This has been troubling me for some time.
Usually when you are searching in your trust store for the issuer certificate of another certificate in order to validate the signature, the first algorithm that comes to mind is to index your trust store by hashing the subject line of the certs so you can just hash the issuer and find its cert quickly. Then dealing with collisions by doing a memcmp() of the ASN.1 of the issuer of one, with the ASN.1 subject of the other; before checking the actual signature.
But, that is OK if both certificates to check have been issued by the same entity, but what happen if the issuer certificate is used to create another certificate using another piece of software that in the process changes one of the fields on the issuer from -let's say- IA5string (0x16) to Printable (0x13), Is it a correct behavior to fail the validation?
I mean, the OID and value will not change, just the ASN.1 encoding, but the result will be that the certificate won't be found (wrong hash) and will not validate.
Is this behavior correct?
The certificate is theoretically valid, as it has been signed with the correct key, so it does validate: (i.e. you first calculate the hash of 'tbsCertificate', use the public key of the issuer to obtain the hash from 'signatureValue', compare them and indeed verify that they match).
Nowhere I know of -although I have not searched exhaustively- there is an obligation for the issuer to use the exact same encoding on the issuer name than the one used on the subject name of the issuer cert. Actually, RFC-5280 says this in section 4.1.2.4 (Issuer):
When CAs have previously issued certificates with issuer fields with
attributes encoded using TeletexString, BMPString, or
UniversalString, then the CA MAY continue to use these encodings of
the DirectoryString to preserve backward compatibility.
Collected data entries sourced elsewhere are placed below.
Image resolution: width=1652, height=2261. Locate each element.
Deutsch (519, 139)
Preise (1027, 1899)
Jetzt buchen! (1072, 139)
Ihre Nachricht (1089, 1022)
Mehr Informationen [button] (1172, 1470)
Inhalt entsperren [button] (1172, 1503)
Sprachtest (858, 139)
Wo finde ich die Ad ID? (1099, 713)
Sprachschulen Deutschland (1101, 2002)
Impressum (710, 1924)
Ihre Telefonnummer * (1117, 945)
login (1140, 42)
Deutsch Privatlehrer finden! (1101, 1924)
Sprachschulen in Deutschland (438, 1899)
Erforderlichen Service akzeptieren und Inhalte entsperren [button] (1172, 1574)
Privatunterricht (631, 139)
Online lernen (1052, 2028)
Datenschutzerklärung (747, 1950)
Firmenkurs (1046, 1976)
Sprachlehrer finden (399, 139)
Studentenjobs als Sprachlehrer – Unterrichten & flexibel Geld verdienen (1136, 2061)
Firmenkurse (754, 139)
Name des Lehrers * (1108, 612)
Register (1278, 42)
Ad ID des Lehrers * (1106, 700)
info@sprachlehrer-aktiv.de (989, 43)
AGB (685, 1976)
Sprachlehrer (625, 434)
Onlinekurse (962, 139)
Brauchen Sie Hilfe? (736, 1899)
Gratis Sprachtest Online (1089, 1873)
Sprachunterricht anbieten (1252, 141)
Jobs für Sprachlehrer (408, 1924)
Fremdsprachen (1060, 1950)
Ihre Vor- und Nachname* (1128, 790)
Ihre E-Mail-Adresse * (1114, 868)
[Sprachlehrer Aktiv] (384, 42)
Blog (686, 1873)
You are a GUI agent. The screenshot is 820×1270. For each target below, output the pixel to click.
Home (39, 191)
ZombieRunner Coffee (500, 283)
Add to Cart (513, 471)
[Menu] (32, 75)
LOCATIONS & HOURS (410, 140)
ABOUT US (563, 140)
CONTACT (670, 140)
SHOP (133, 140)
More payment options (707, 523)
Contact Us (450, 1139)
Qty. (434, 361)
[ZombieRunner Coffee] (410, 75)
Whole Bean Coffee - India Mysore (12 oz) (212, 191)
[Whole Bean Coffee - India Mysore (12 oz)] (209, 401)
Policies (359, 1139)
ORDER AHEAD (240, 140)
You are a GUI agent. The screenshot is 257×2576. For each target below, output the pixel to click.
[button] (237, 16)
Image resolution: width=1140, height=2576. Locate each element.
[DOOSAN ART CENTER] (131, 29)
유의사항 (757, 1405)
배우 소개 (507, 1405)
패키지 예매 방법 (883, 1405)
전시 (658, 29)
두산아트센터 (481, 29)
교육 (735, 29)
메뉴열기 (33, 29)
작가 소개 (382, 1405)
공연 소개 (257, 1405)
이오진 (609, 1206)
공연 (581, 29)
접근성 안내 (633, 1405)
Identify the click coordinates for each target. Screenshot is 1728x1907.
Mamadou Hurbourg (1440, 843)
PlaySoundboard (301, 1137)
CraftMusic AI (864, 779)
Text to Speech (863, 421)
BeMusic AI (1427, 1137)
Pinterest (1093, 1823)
Note that the word 'MAY' is in capitals, highlighting a free choice.
So I think that this freedom is why OpenSSL came up with the one-line thingy, to compare the Names after they have been decoded and therefore avoid encoding issues when searching for them.
But even if it is technically correct to do it, IMHO its not correct to modify the issuerName even if it is still correct after decoding, because it introduces a lot of possibilities that could potentially be used to find hash collisions and avoiding this should be made part of the validation. Which is why I am asking the question.
I am not asking what you think about this, I am asking someone more experienced to show me right or wrong.
Is it a correct behavior to fail in this situation?
DNs are compared using the rules specified in RFC 5280 Section 7.1:
7.1. Internationalized Names in Distinguished Names
Representation of internationalized names in distinguished names is
covered in Sections 4.1.2.4, Issuer Name, and 4.1.2.6, Subject Name.
Standard naming attributes, such as common name, employ the
DirectoryString type, which supports internationalized names through
a variety of language encodings. Conforming implementations MUST
support UTF8String and PrintableString. RFC 3280 required only
binary comparison of attribute values encoded in UTF8String, however,
this specification requires a more comprehensive handling of
comparison. Implementations may encounter certificates and CRLs with
names encoded using TeletexString, BMPString, or UniversalString, but
support for these is OPTIONAL.
The RFC then goes on to explain the comparison algorithm in detail, but from the above we can see that although strings must be decoded prior to comparison (i.e. it is not a binary comparison), support for deprecated encodings is OPTIONAL
. Therefore, it is a valid behaviour for validation to fail in this scenario - some implementations may handle this, and others may not.